DATA TO EXAMINE: Begin

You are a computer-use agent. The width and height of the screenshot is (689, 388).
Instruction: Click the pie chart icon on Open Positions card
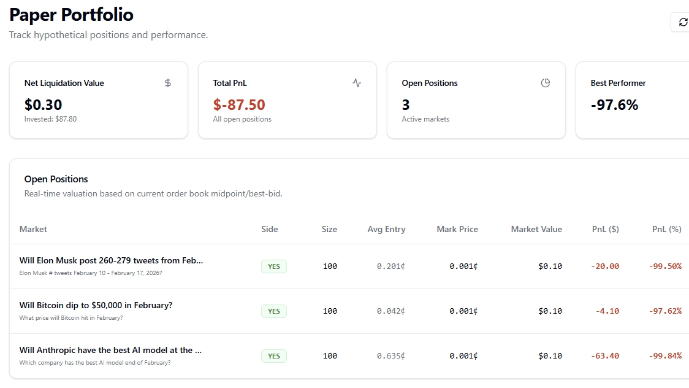tap(546, 83)
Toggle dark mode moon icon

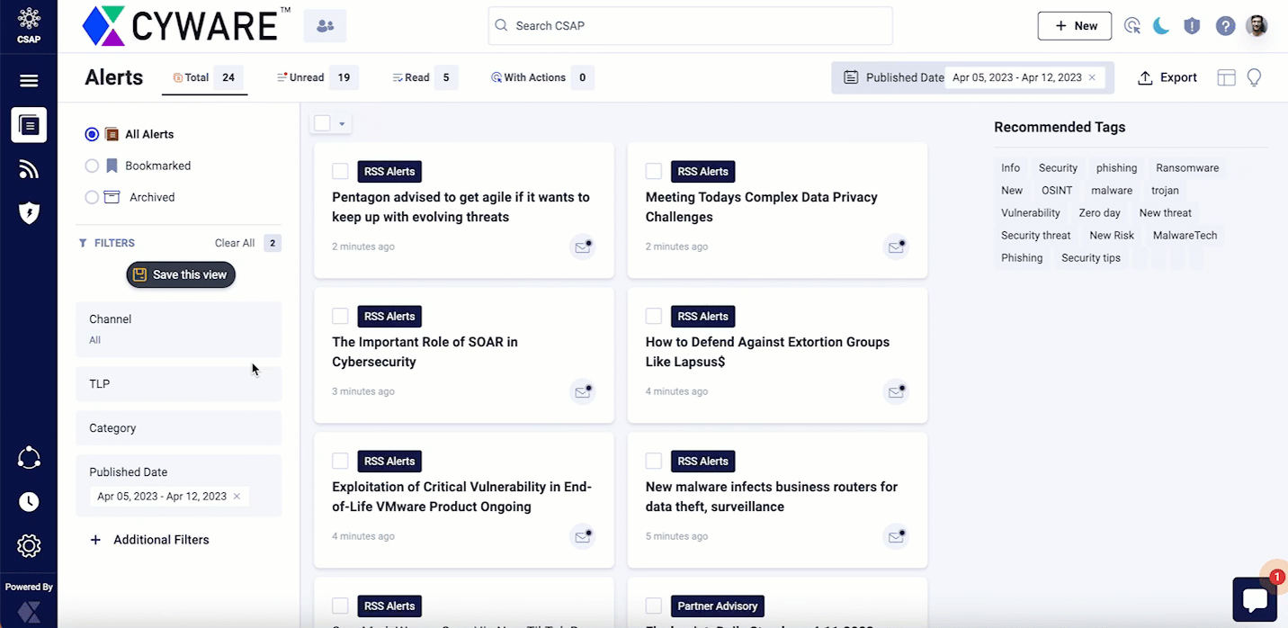click(1161, 26)
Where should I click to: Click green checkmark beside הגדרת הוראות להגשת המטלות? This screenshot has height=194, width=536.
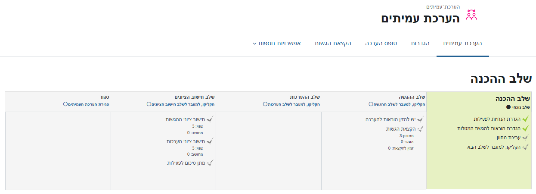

DATA TO EXAMINE: End

> [PROBLEM] Starting with the line containing "Toggle dark mode moon icon" and ending with the last line of the records above, write out each line exactly; no pictures.

> [EXERCISE SOLUTION]
Toggle dark mode moon icon

click(1161, 26)
Where should I click to: Click green checkmark beside הגדרת הוראות להגשת המטלות? This screenshot has height=194, width=536.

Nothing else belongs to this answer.